Dabei hilft es sicherlich, dass Frontfrau, Texterin und Sängerin Michelle Hindricks sich als Bassistin betätigt – was dann automatisch dazu führte, dass ihre rollenden Bassläufe oft im Zentrum stehen, wodurch die Sache dann automatisch New Wave-Assoziationen weckt. Die Gitarren und Effekte werden dann kunstvoll zu einer Art postmodernem Wall Of Sound aufgetürmt, hinter dem sich indes niemand zu verstecken sucht. Wie gesagt sind die Tracks ja vor allen Dingen als Rocksongs konzipiert – und die diesbezügliche Energieausbeute bleibt auch erhalten; nur eben nicht in Sachen puristischer Rocksounds.
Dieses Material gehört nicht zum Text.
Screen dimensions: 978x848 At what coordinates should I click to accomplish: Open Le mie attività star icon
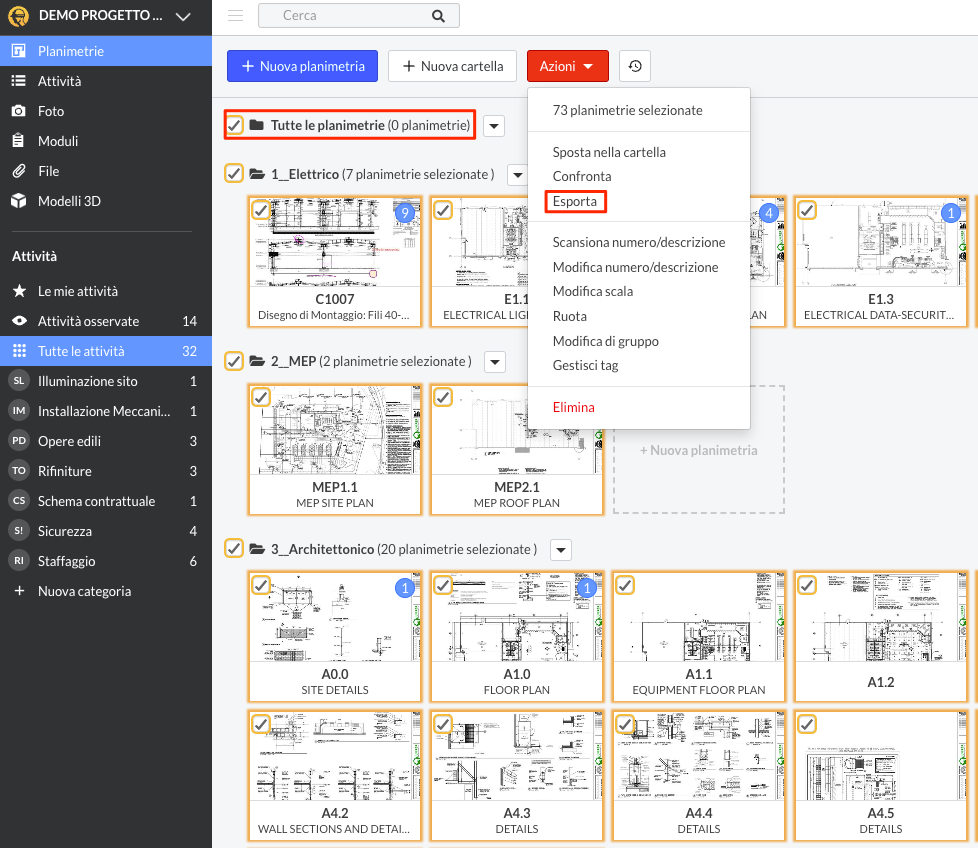click(x=18, y=291)
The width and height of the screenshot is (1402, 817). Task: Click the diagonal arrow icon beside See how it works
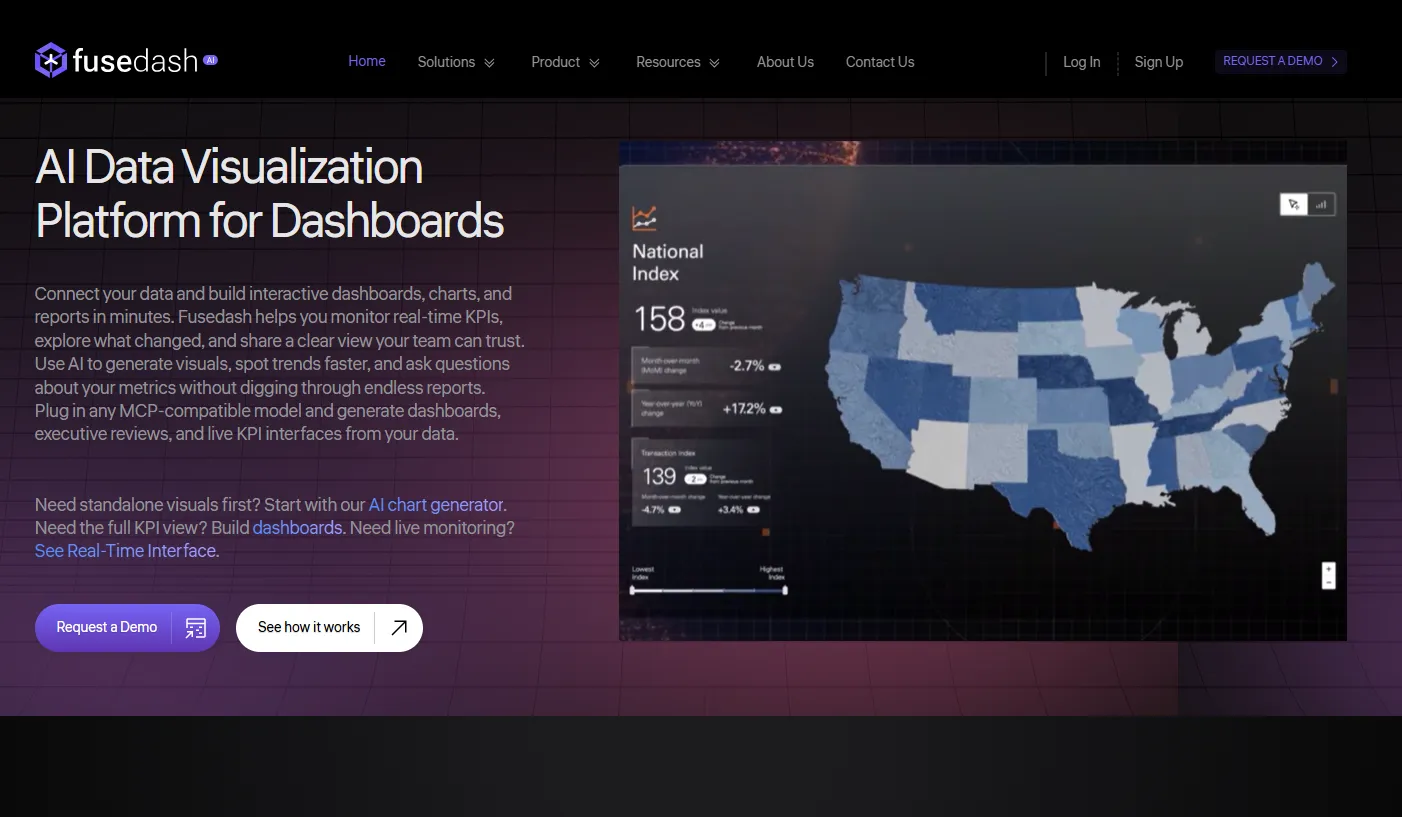[399, 628]
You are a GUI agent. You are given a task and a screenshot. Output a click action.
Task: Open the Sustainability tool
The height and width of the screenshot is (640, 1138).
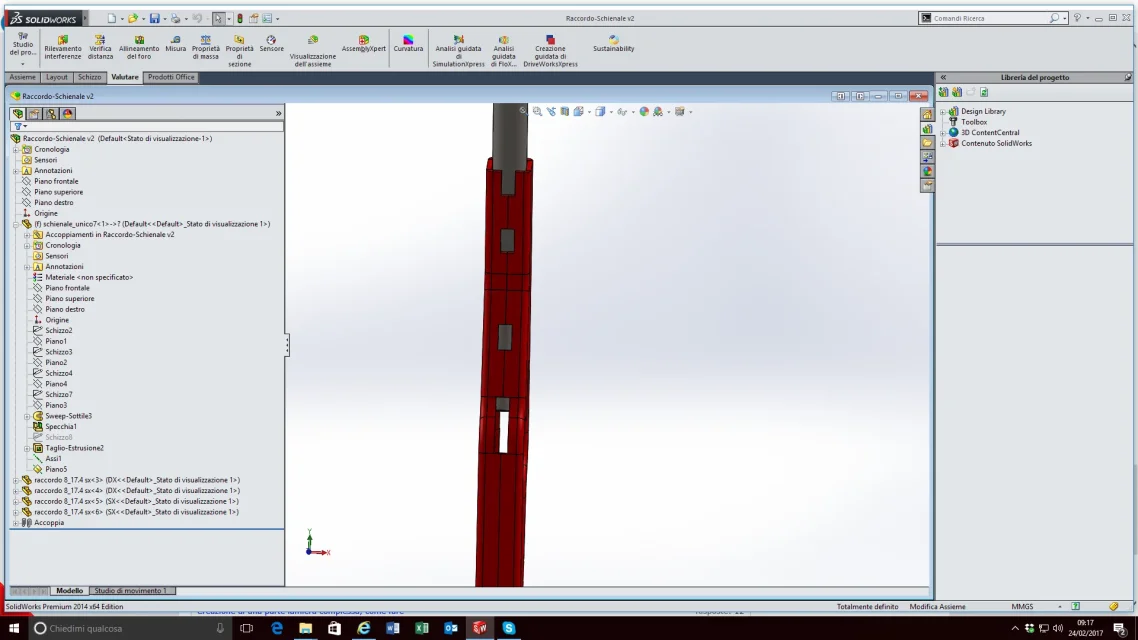(613, 44)
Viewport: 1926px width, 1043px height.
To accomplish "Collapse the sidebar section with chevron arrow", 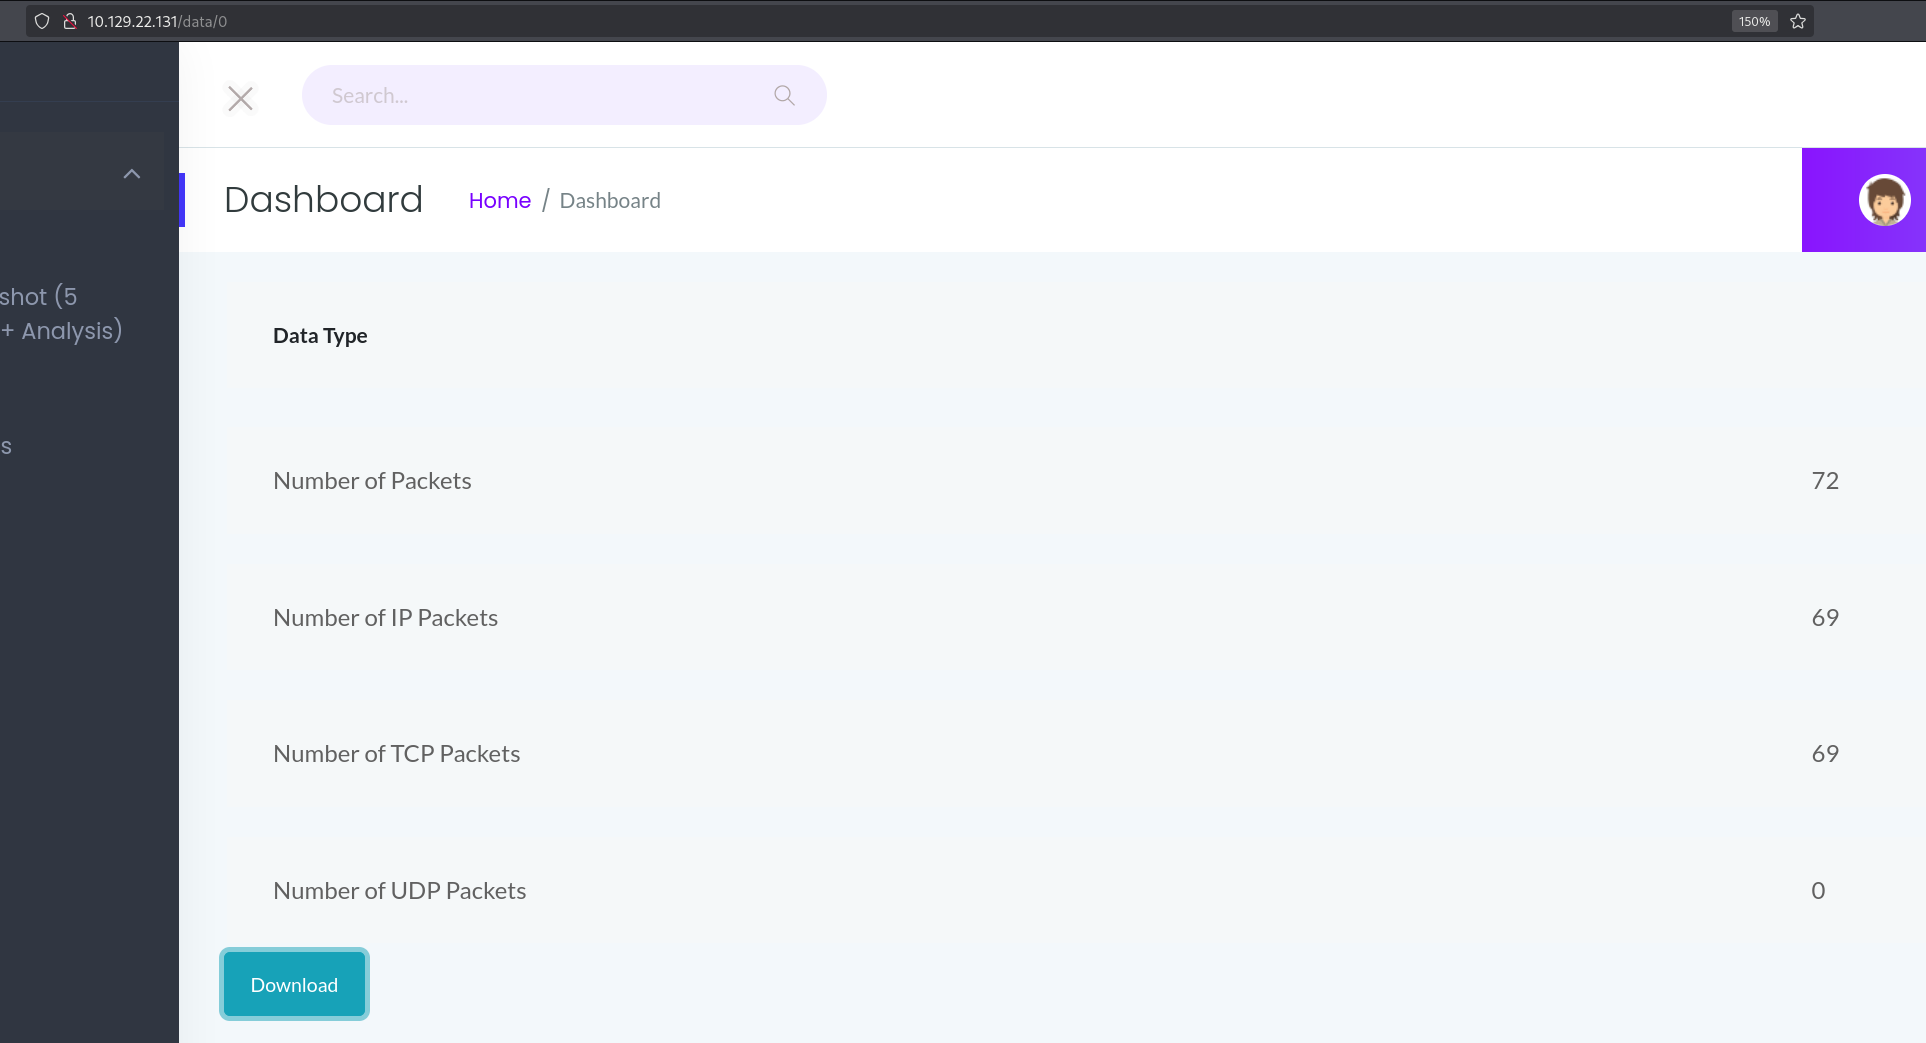I will (x=131, y=174).
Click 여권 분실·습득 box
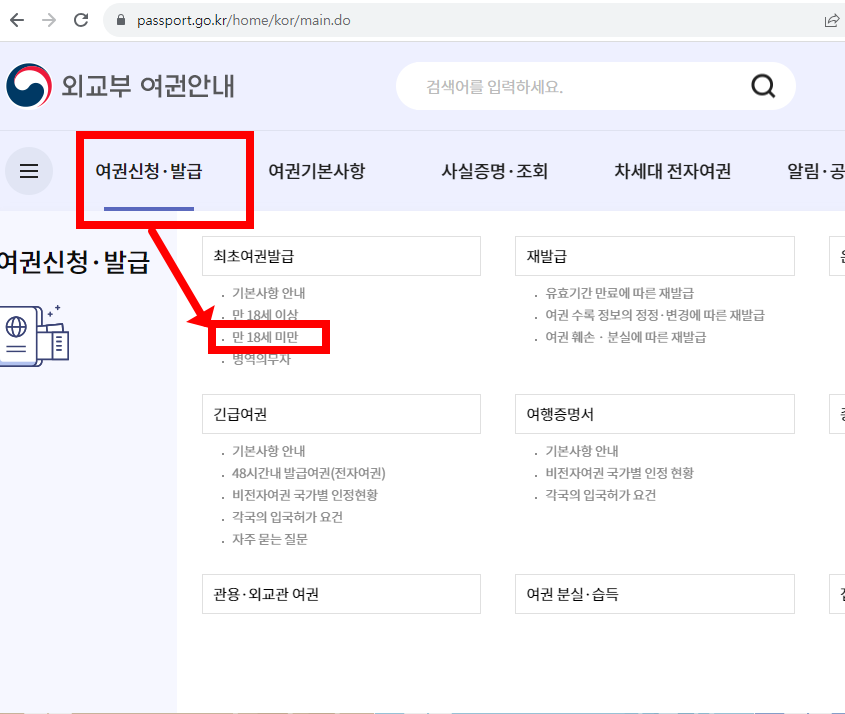Screen dimensions: 845x714 654,593
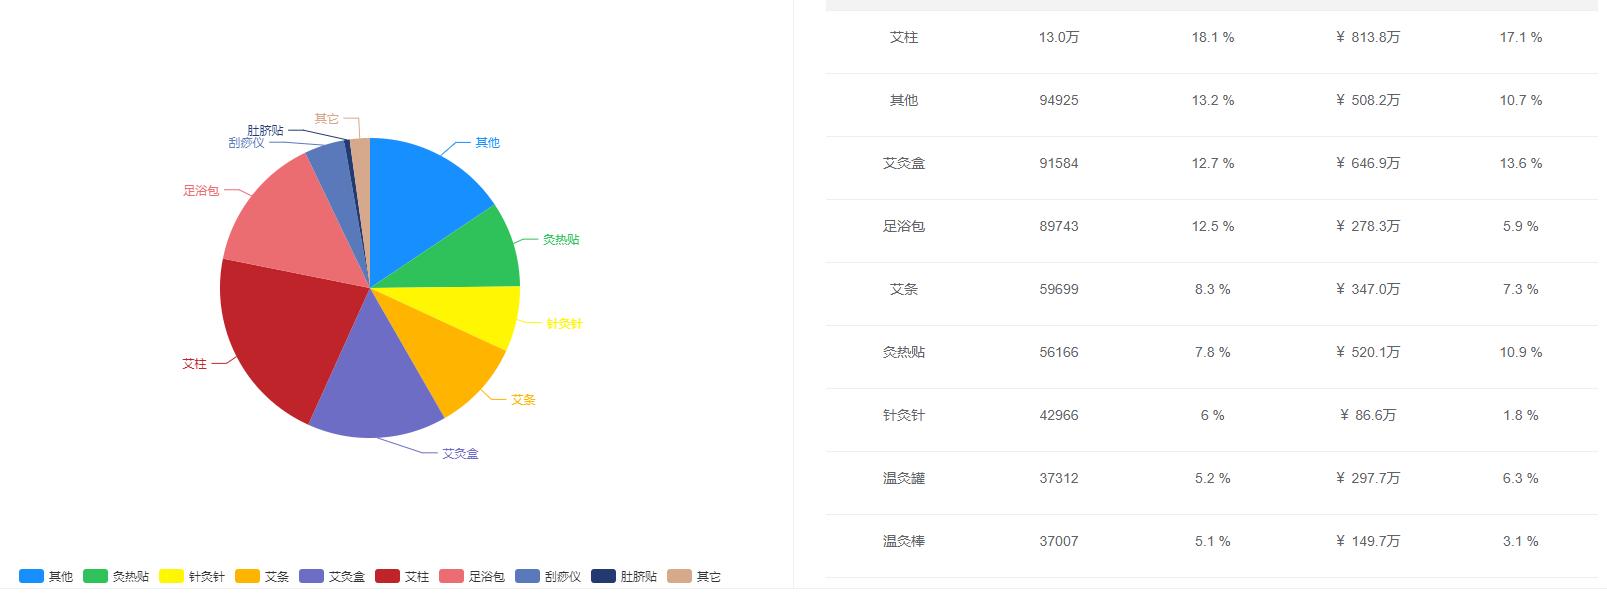The width and height of the screenshot is (1607, 594).
Task: Click the 艾条 orange legend swatch
Action: pos(248,576)
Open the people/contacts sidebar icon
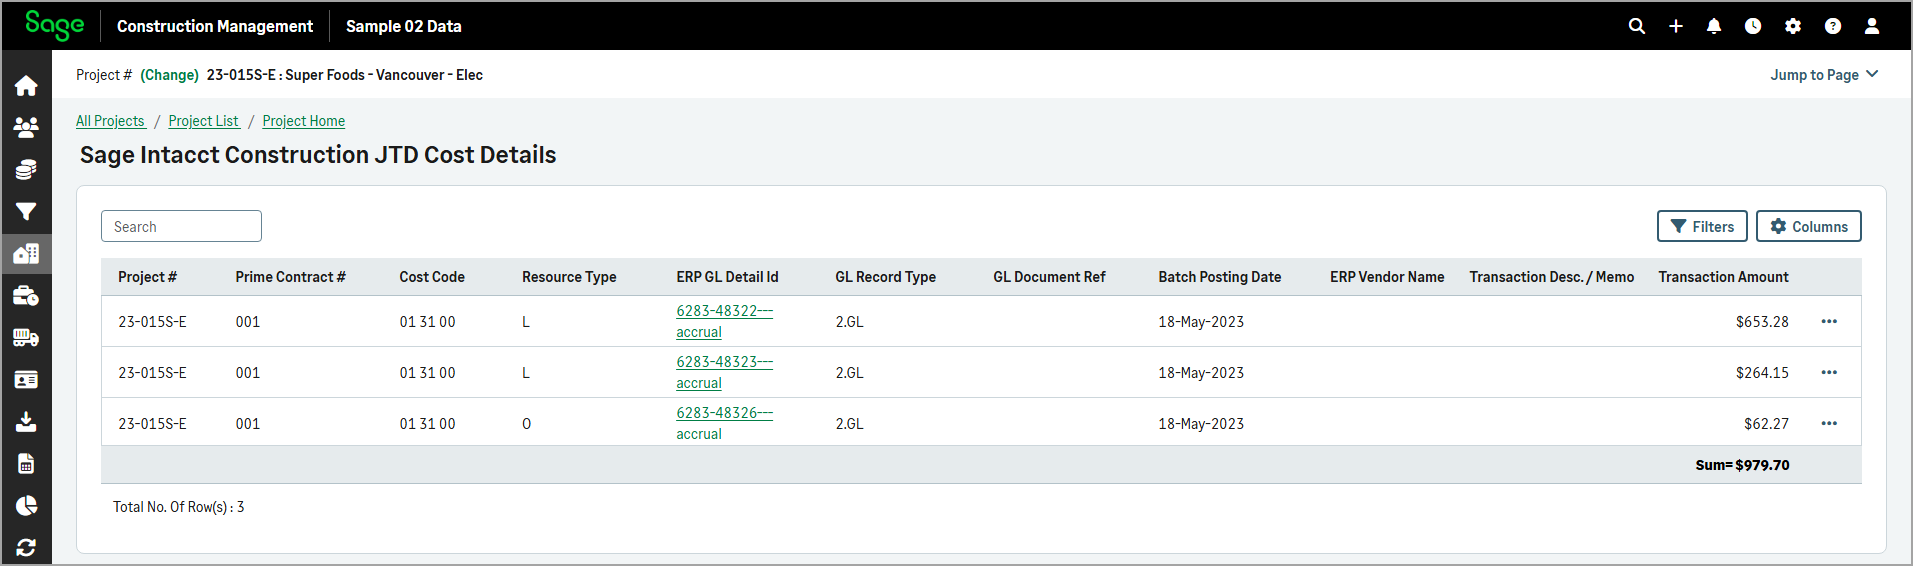This screenshot has height=566, width=1913. [26, 128]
Inhaltlich beschäftigt sich Michelle Hindricks mit inneren Monologen über solche Themen wie Autismus (worauf sich der Titel des Albums bezieht), toxische Beziehungen, Abhängigkeiten oder emotionaler Taubheit. Das sind alles Sachen, die Freunden dieser Art von Power-Dreampop nicht unbekannt sein dürften und die ihnen ein wissendes Lächeln auf die Lippen zaubern werden. Auch Blood Red Shoes-Fans werden mit diesem upgedateten Ciel-Sound keine Probleme haben, zumal sie sich für die Harmonie- und Akkord-Folgen, die Hindricks & Co. verwenden, nicht grundsätzlich umgewöhnen müssen.
Bei all dem gelangen Ciel eine Menge potentieller Hits. Fast jeder der Tracks ließe eignete sich als potentielle Hitsingle verwenden. Für die Songs „Swallowing Your Pride“, „Will I Ever Feel Again“, „Talking On The Phone“ und den Titeltrack ist das bereits Realität geworden. In dieser Hinsicht sind die Vorschusslorbeeren, die die BBC als Early Adopter der Musik von Ciel und der anstehenden Veröffentlichung dieser brillanten LP
entgegenbrachte, mit Sicherheit gerechtfertigt.
„Call Me Silent“ von Ciel erscheint auf V2 Records/Bertus.